> **BIJBEHOREND MATERIAAL**

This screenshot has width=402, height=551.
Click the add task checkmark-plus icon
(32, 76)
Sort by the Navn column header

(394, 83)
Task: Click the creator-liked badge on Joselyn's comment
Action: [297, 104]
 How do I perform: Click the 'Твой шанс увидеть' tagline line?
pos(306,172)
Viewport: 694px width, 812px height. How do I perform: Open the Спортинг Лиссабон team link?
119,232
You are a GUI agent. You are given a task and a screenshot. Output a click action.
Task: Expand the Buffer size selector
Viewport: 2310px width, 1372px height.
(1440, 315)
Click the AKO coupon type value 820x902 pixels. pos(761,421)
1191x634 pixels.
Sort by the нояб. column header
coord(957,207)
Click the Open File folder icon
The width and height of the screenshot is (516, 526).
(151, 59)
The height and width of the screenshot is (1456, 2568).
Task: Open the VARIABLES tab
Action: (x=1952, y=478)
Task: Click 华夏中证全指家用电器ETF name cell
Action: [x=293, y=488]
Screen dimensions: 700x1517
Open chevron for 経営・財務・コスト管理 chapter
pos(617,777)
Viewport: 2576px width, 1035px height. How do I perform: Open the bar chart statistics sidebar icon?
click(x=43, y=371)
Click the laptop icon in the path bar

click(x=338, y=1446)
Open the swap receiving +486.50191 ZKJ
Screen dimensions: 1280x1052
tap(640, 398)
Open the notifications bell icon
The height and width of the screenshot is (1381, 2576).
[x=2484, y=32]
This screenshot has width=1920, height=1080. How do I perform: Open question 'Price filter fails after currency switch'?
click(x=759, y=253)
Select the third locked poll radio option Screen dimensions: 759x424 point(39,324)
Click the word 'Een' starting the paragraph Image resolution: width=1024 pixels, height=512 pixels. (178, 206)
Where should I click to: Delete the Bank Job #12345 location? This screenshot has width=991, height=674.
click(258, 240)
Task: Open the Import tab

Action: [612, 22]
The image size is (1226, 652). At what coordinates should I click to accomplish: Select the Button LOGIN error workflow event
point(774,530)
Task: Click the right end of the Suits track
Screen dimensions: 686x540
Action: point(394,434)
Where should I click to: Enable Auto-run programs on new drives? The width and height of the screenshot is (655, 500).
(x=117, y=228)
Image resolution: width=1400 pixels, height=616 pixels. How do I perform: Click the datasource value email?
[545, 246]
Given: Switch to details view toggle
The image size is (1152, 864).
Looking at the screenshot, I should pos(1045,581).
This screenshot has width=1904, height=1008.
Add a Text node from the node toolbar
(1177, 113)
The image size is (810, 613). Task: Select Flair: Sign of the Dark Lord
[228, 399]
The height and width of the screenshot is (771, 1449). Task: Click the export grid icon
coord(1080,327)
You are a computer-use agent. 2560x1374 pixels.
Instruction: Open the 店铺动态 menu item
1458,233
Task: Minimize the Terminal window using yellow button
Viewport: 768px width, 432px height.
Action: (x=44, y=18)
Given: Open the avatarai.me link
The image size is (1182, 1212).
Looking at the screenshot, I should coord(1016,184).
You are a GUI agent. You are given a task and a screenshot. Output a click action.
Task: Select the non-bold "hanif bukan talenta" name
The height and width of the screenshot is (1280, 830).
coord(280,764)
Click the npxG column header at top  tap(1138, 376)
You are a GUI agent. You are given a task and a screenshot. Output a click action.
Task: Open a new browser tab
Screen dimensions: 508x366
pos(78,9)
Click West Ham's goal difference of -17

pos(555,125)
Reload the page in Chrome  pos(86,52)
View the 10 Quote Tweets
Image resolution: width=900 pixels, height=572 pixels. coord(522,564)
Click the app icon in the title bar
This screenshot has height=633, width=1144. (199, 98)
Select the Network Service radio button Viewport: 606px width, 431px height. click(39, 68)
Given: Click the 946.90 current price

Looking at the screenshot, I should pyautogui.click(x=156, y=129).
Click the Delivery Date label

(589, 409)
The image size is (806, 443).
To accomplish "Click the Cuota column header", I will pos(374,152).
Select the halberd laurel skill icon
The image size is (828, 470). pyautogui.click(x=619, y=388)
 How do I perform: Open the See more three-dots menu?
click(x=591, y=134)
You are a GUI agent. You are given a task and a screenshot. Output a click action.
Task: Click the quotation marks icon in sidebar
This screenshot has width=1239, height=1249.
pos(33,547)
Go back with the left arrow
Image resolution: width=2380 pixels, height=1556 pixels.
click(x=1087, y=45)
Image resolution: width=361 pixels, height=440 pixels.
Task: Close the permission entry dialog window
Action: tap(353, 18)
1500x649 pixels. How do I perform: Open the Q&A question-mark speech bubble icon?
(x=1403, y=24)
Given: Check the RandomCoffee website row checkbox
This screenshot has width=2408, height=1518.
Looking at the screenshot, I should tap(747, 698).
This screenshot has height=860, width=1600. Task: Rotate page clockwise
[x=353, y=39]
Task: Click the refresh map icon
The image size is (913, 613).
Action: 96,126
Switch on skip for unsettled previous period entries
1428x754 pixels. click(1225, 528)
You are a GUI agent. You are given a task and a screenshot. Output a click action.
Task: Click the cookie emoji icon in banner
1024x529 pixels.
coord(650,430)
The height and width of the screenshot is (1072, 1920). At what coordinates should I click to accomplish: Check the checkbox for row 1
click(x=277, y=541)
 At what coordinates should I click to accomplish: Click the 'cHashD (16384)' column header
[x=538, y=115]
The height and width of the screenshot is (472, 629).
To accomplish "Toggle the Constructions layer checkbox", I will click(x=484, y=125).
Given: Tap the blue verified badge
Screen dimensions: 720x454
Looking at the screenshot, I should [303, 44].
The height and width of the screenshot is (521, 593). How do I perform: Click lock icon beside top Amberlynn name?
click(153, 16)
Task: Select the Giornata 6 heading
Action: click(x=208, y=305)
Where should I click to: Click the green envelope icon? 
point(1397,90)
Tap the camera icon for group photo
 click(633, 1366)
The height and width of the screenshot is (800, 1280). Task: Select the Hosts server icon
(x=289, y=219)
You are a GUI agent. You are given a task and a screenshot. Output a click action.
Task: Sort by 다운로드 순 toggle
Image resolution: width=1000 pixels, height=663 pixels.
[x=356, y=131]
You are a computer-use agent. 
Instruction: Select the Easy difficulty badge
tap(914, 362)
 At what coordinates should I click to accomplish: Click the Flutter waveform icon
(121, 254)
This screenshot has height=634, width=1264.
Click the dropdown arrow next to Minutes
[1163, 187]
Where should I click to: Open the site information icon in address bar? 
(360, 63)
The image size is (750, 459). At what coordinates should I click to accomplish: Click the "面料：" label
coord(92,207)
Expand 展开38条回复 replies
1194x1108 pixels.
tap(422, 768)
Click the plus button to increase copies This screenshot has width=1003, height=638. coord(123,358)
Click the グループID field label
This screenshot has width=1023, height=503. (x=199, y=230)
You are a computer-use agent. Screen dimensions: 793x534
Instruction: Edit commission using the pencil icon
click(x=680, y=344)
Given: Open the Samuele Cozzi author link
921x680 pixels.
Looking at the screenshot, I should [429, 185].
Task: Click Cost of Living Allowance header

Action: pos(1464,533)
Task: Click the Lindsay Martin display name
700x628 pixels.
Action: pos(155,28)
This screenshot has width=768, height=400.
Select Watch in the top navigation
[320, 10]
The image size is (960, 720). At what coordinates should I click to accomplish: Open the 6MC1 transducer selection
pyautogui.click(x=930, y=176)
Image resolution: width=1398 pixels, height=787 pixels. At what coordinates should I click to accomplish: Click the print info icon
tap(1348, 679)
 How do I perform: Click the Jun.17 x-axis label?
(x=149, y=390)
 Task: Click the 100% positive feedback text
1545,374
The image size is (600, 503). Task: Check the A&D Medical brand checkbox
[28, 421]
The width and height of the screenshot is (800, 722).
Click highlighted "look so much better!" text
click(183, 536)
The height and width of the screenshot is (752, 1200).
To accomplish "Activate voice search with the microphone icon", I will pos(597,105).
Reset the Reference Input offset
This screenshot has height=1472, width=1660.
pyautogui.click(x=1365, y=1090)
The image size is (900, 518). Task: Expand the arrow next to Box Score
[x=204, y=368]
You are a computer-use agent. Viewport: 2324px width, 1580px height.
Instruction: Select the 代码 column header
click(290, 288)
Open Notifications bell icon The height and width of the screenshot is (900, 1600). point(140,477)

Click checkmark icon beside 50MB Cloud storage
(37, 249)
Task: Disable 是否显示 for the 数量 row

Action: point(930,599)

> **OPDRACHT**
Citeer woordelijk alles uit het materiaal hierboven, vanaf de regel met "(16384)' column header" tot en met de regel met "tap(914, 362)".

> **HET ANTWOORD**
 At what coordinates should I click to accomplish: Click the 'cHashD (16384)' column header
[x=538, y=115]
The height and width of the screenshot is (472, 629).
To accomplish "Toggle the Constructions layer checkbox", I will click(x=484, y=125).
Given: Tap the blue verified badge
Screen dimensions: 720x454
Looking at the screenshot, I should [303, 44].
The height and width of the screenshot is (521, 593). How do I perform: Click lock icon beside top Amberlynn name?
click(153, 16)
Task: Select the Giornata 6 heading
Action: click(x=208, y=305)
Where should I click to: Click the green envelope icon? 
point(1397,90)
Tap the camera icon for group photo
 click(633, 1366)
The height and width of the screenshot is (800, 1280). Task: Select the Hosts server icon
(x=289, y=219)
You are a GUI agent. You are given a task and a screenshot. Output a click action.
Task: Sort by 다운로드 순 toggle
Image resolution: width=1000 pixels, height=663 pixels.
[x=356, y=131]
You are a computer-use agent. 
Instruction: Select the Easy difficulty badge
tap(914, 362)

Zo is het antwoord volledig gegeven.